Last night Shalom Auslander was awarded the 2013 Jewish Quarterly-Wingate Prize for his novel Hope: A Tragedy. The £4000 prize, for “Jewish and non-Jewish writers that explore themes of Jewish concern”, was awarded to Auslander as part of Jewish Book Week, which will run at King’s Place until the end of the week.
During Auslander’s skyped acceptance speech he expressing shock that the prize didn’t go to Juno Diaz or Hilary Mantel, “since she seems to win everything”. He also witheld thanks from God, his editor, the academy and anyone else involved.
Hope: A Tragedy centres on Solomon Kugel, a down-at-heel office jobber and pschotheraphy patient, attempting to protect his family from the horrors of the world, urban and historical. Kugel has bought a house in the country, as did Auslander, while preparing to write the book. “I’ve moved to the country but there’s nowhere to walk after dinner,” he told the New Statesman‘s culture editor Jonathan Derbyshire last year. “Your idea of nature is postcards, nice trees, but it’s fucking violent. I’m on a cliff and the winds from November to March just blast at the house relentlessly. Animals, bears, even the deer, are like fucking gang members where I live. You think, ‘Oh, it’s deer,’ and then they look at you and you think, ‘This thing is going to kill me if I go near the faun.'”
To add to his woes, Kugel finds that a portion of the house is already occupied.
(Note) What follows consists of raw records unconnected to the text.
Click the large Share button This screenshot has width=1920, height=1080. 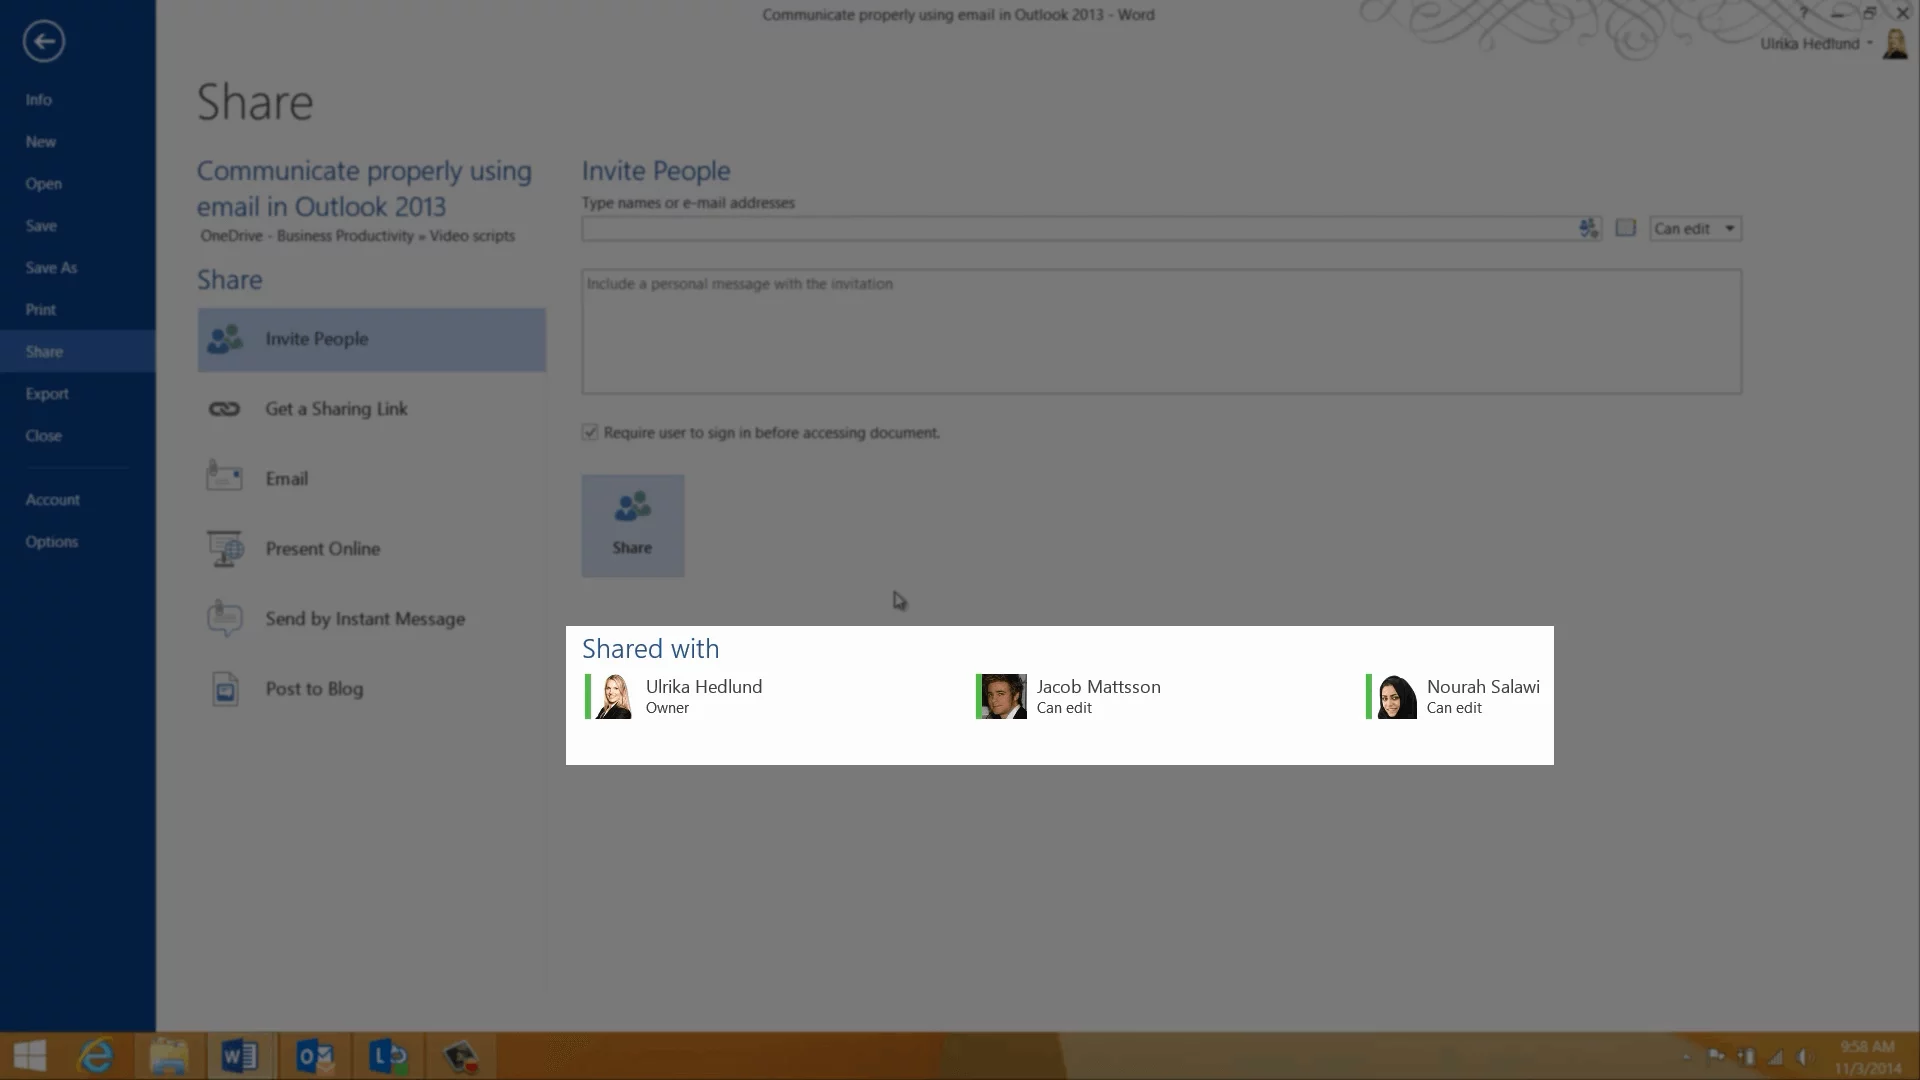633,526
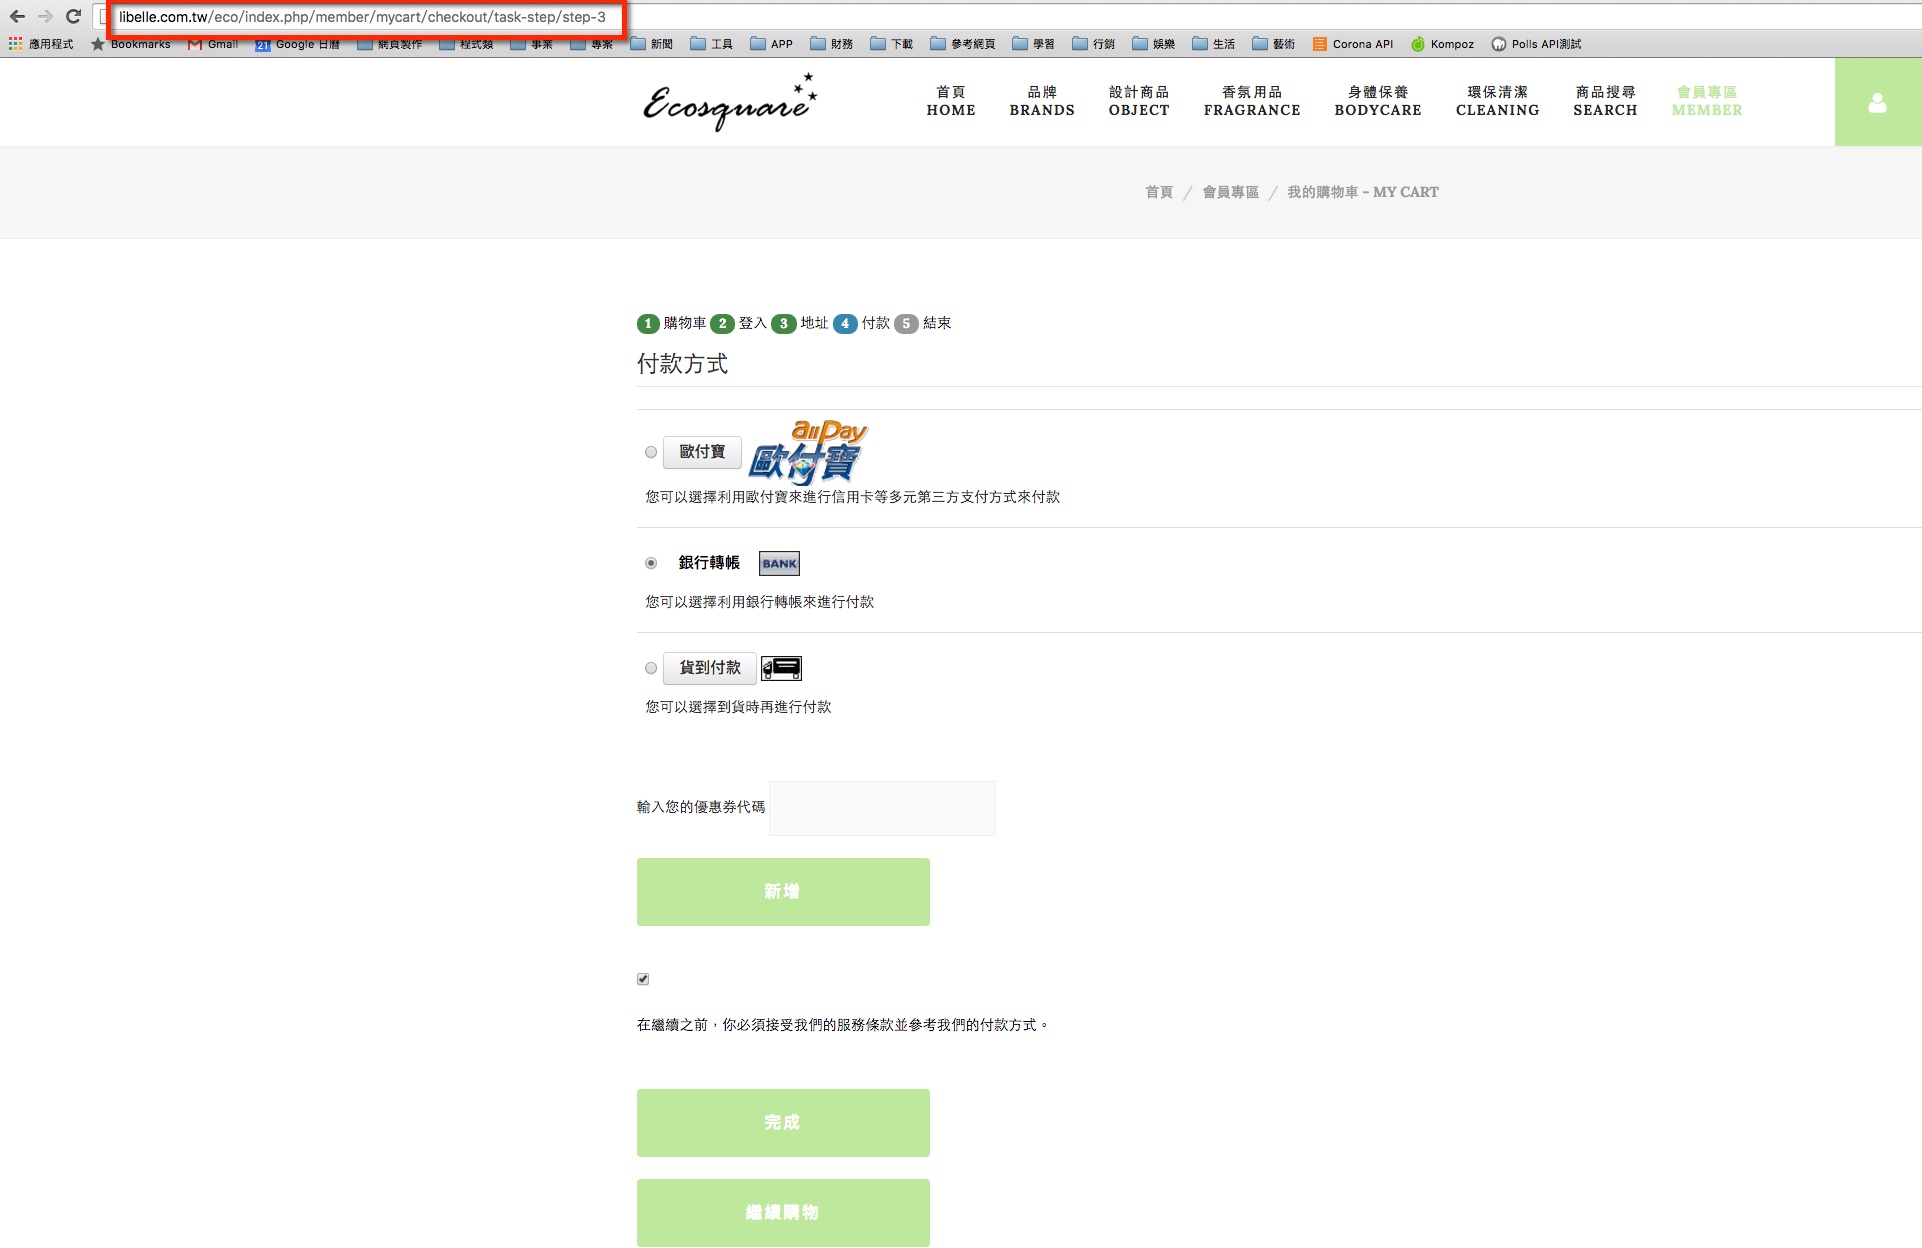Image resolution: width=1922 pixels, height=1248 pixels.
Task: Click the BANK icon beside 銀行轉帳
Action: (779, 563)
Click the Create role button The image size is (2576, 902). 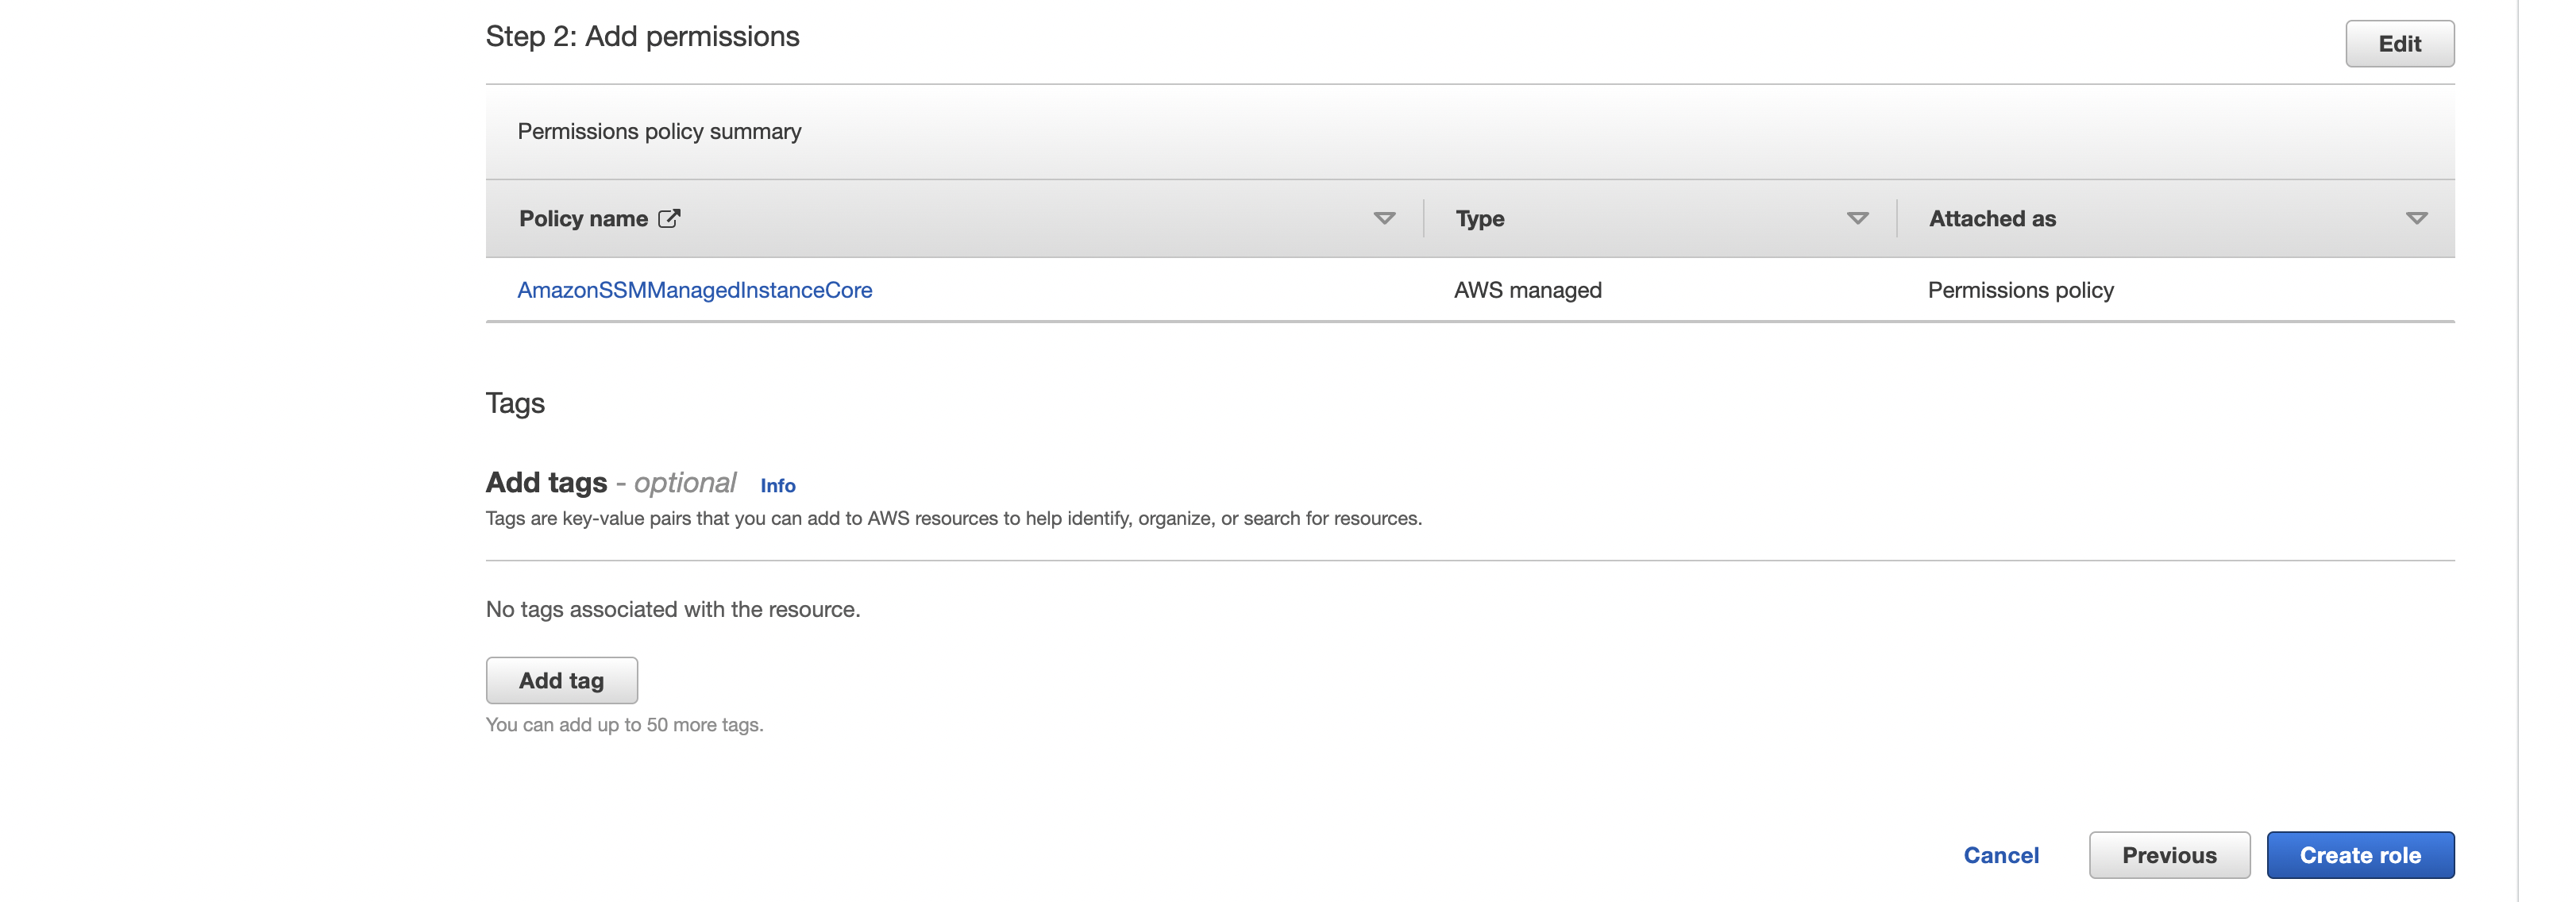click(2359, 855)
Typing and feasting on matzos in the attic is a beleagured and catatonic Anne Frank, tirelessly struggling with the follow-up to her first and only hit: the diary. Auslander recalls visiting his agent shortly after finishing the manuscript. She asked him:
“So is this a comment on Roth?” And I just said, “What are you talking about?” She was like, “You know, in his book where Anne Frank is alive.” My response was: “You have to be fucking kidding me.” When my memoir Foreskin’s Lament came out, it was the same: “Oh, so you’re intentionally doing Portnoy’s Complaint?” And in my head I was like, “If anything, it was Angela’s Ashes.”
Hope: A Tragedy makes a plaything of the darkest moments of the 20th century. Kugel and the house’s former owner, a man of German descent, wrestle the politics of evicting the century’s best-loved innocent victim. “Six million he kills,” Kugel thinks, unthinkably, “and this one gets away.”